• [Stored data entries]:

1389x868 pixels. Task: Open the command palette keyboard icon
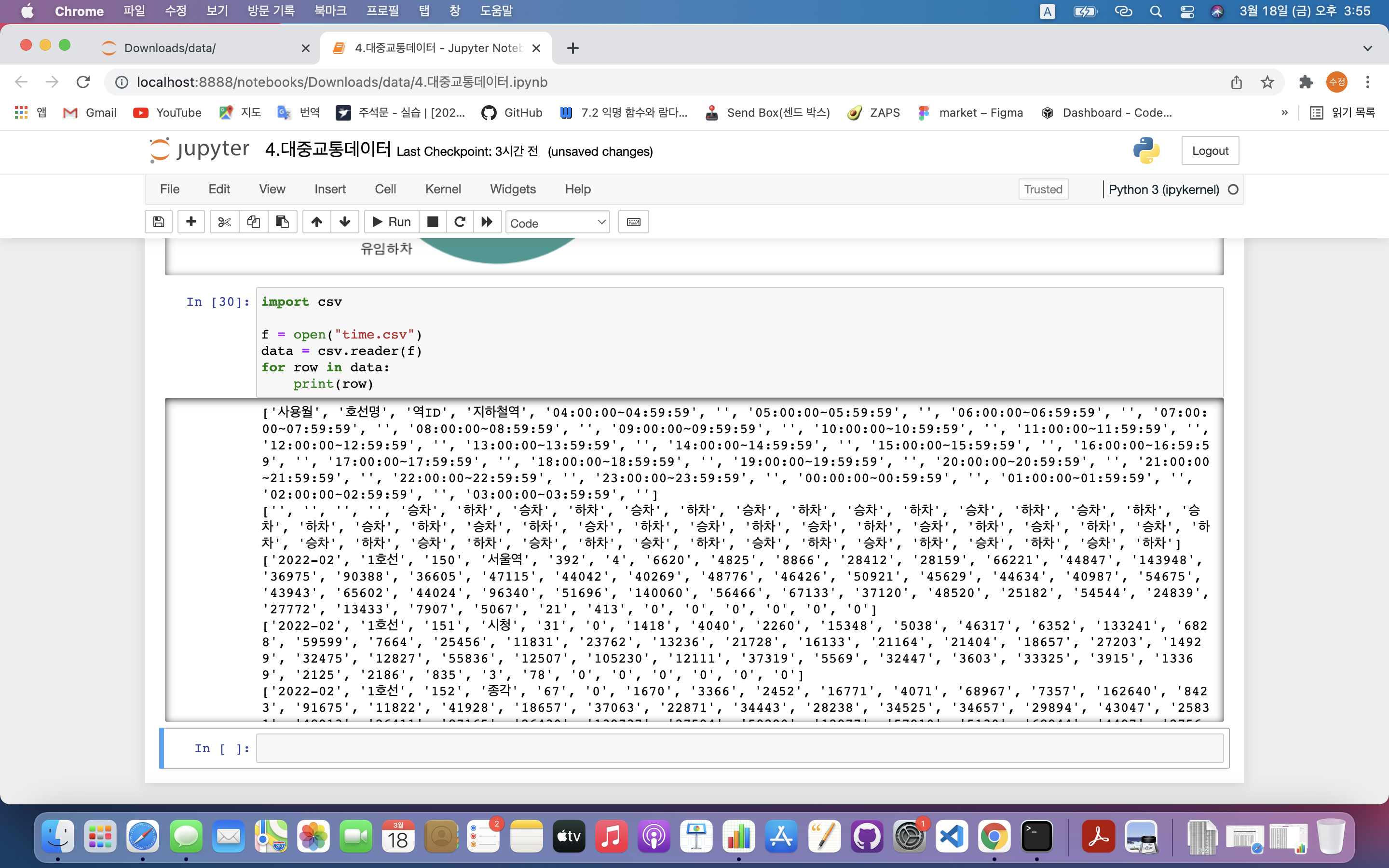[633, 222]
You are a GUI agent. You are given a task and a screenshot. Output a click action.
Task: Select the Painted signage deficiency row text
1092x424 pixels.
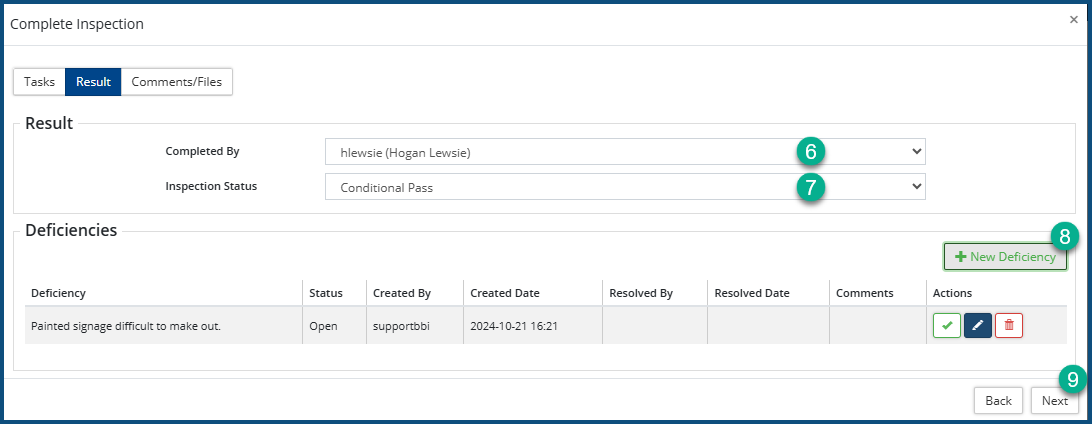click(x=126, y=326)
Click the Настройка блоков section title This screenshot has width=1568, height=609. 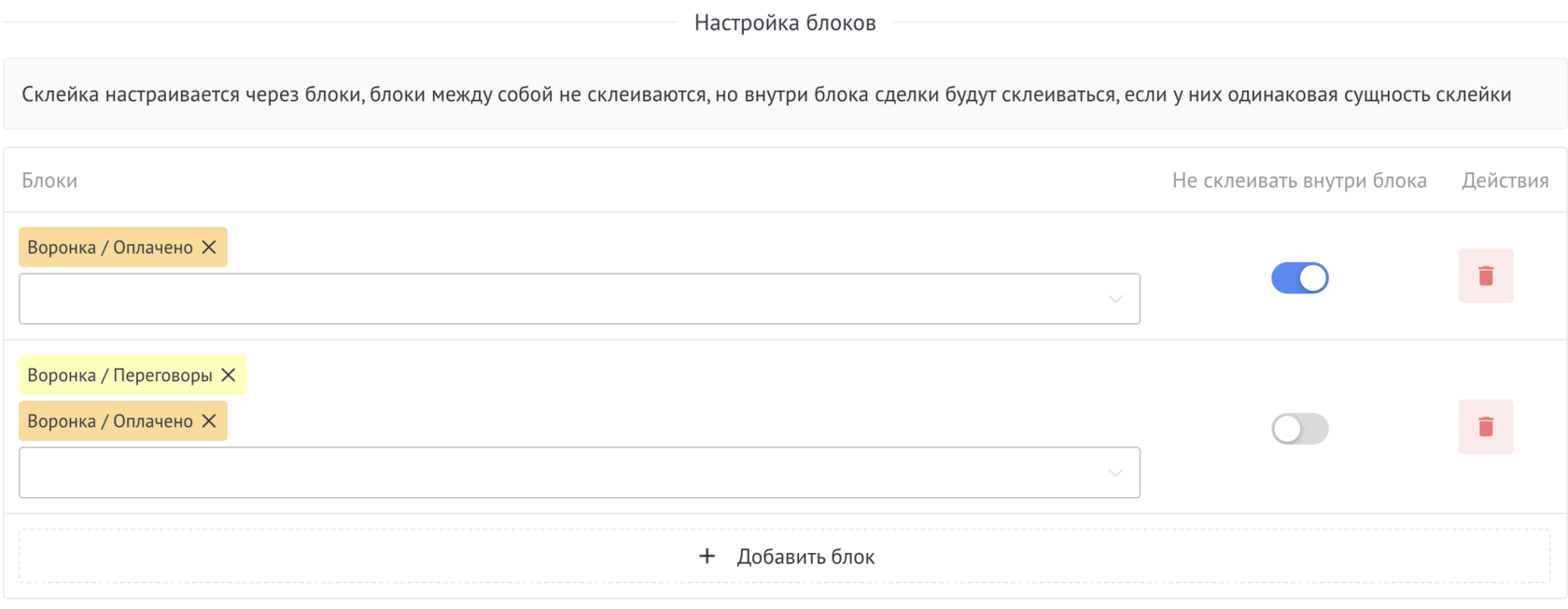[x=785, y=22]
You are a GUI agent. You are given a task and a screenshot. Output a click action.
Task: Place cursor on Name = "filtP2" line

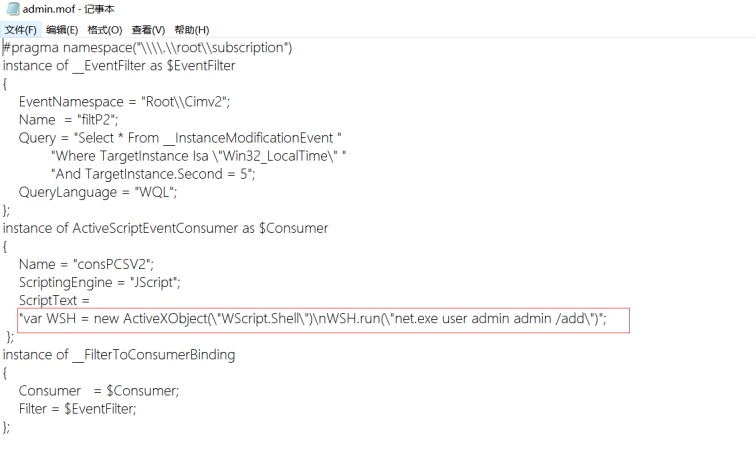pos(68,120)
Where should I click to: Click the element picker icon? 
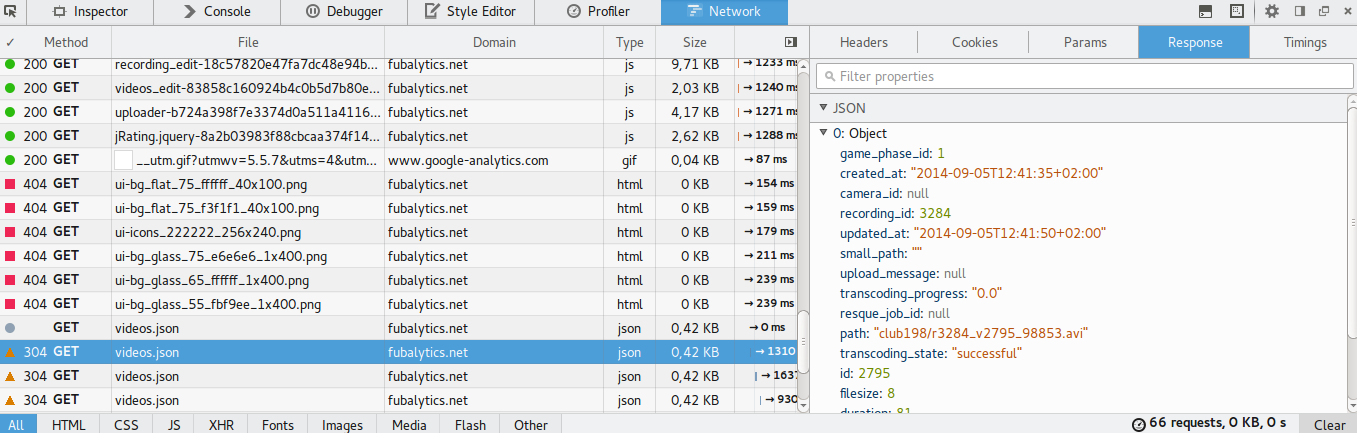pos(12,12)
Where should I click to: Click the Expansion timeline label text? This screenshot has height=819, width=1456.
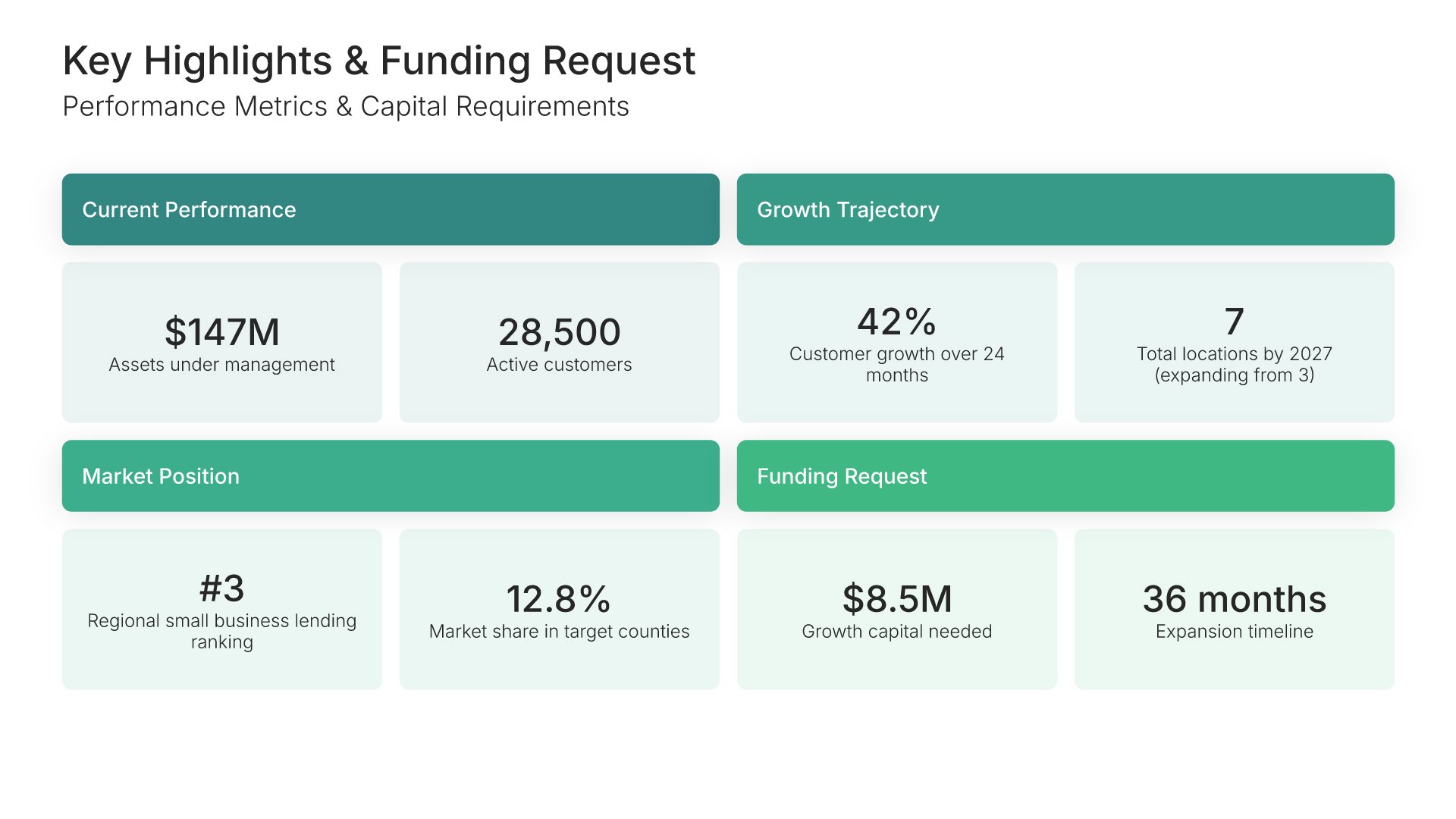click(x=1234, y=632)
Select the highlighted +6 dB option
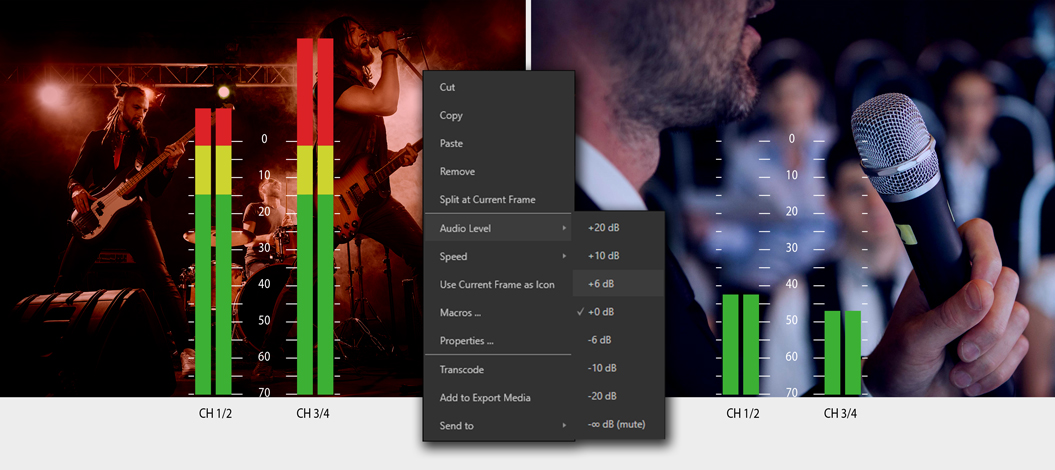Viewport: 1055px width, 470px height. 602,284
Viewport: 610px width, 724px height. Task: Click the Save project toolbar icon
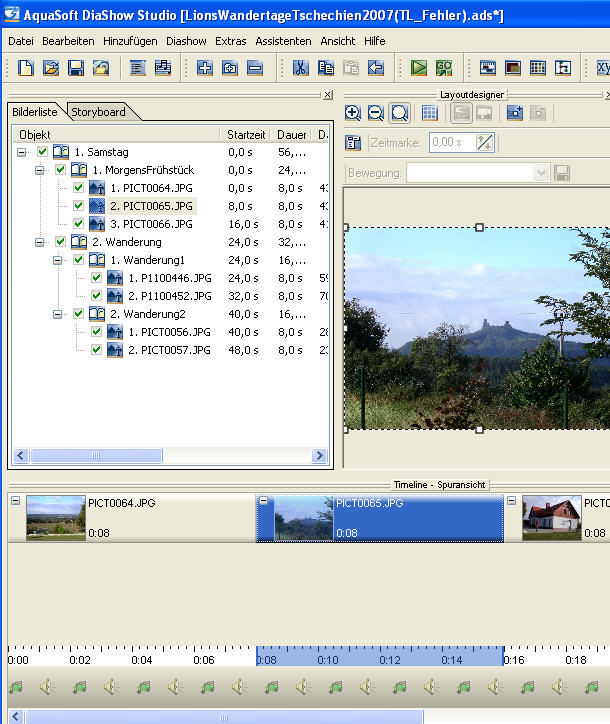[x=76, y=68]

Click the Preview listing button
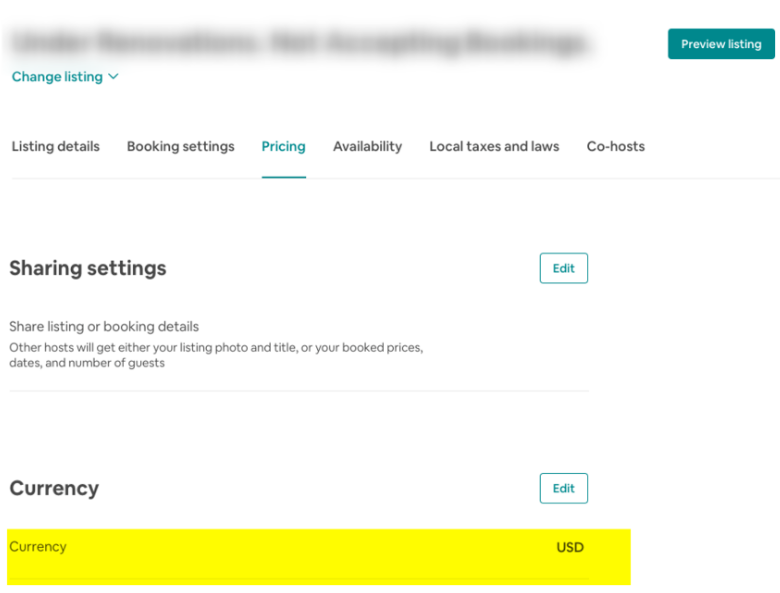[x=721, y=44]
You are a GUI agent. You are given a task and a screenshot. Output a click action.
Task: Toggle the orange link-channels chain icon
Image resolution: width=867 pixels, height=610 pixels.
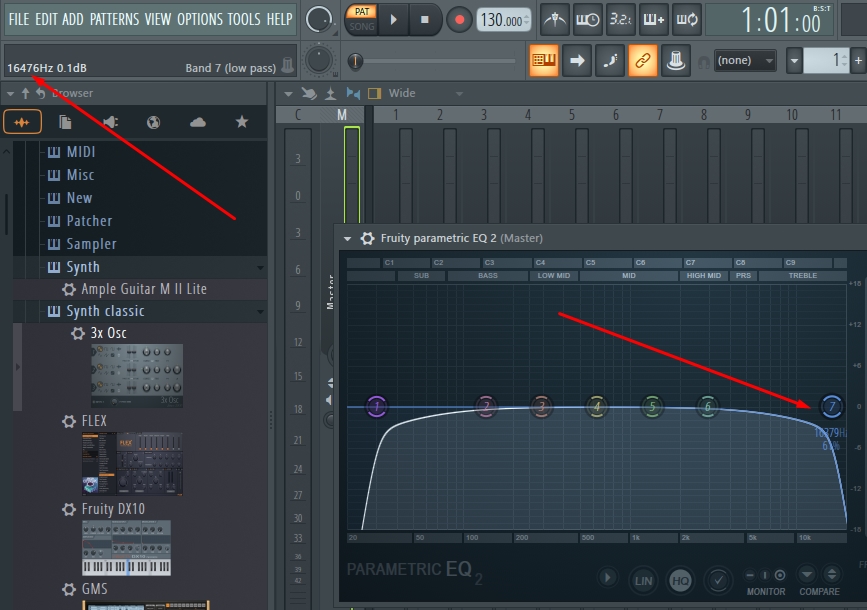[x=643, y=60]
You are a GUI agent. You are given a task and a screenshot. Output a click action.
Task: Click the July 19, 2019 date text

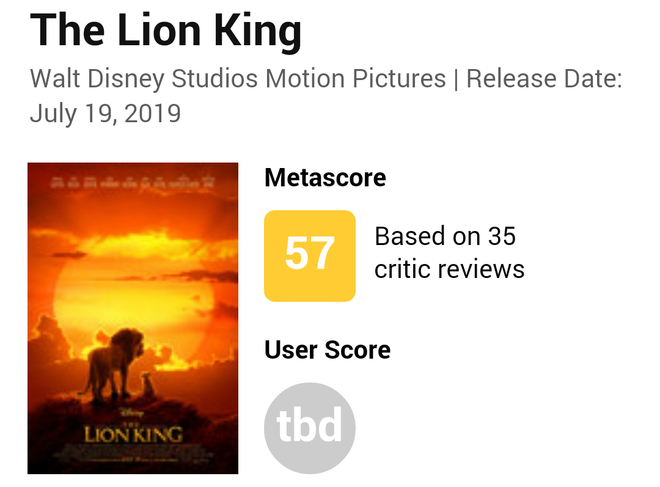click(105, 113)
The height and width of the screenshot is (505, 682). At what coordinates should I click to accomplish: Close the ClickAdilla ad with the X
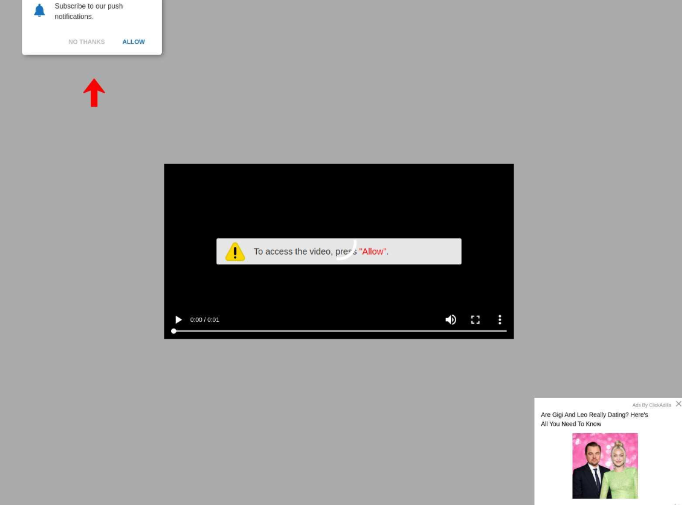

• [Given exercise]:
Can you put the rows, from the line containing "Where should I click to: Click the Expansion" through the end of the rows, into a Markdown table with the columns No. and Row text, skipping blank lines and leaving the pictures out?

• [Answer below]:
| No. | Row text |
|---|---|
| 1 | Where should I click to: Click the Expansion timeline label text? This screenshot has height=819, width=1456. |
| 2 | click(x=1234, y=632) |
| 3 | Select the highlighted +6 dB option |
| 4 | Viewport: 1055px width, 470px height. 602,284 |
| 5 | Viewport: 610px width, 724px height. Task: Click the Save project toolbar icon |
| 6 | [x=76, y=68] |
| 7 | Click the Preview listing button |
| 8 | [x=721, y=44] |
| 9 | You are a GUI agent. You are given a task and a screenshot. Output a click action. |
| 10 | Task: Toggle the orange link-channels chain icon |
| 11 | Image resolution: width=867 pixels, height=610 pixels. |
| 12 | [x=643, y=60] |
| 13 | You are a GUI agent. You are given a task and a screenshot. Output a click action. |
| 14 | Task: Click the July 19, 2019 date text |
| 15 | click(105, 113) |
| 16 | The height and width of the screenshot is (505, 682). At what coordinates should I click to accomplish: Close the ClickAdilla ad with the X |